## SOURCE MATERIAL

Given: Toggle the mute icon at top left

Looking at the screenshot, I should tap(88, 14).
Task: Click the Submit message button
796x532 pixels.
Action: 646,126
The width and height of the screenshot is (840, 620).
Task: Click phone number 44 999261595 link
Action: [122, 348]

## PROBLEM STATEMENT
Reproduce every line above. Keep it exact.

## OUTPUT OF THE EXERCISE
Given: Toggle the mute icon at top left

Looking at the screenshot, I should tap(88, 14).
Task: Click the Submit message button
796x532 pixels.
Action: 646,126
The width and height of the screenshot is (840, 620).
Task: Click phone number 44 999261595 link
Action: [122, 348]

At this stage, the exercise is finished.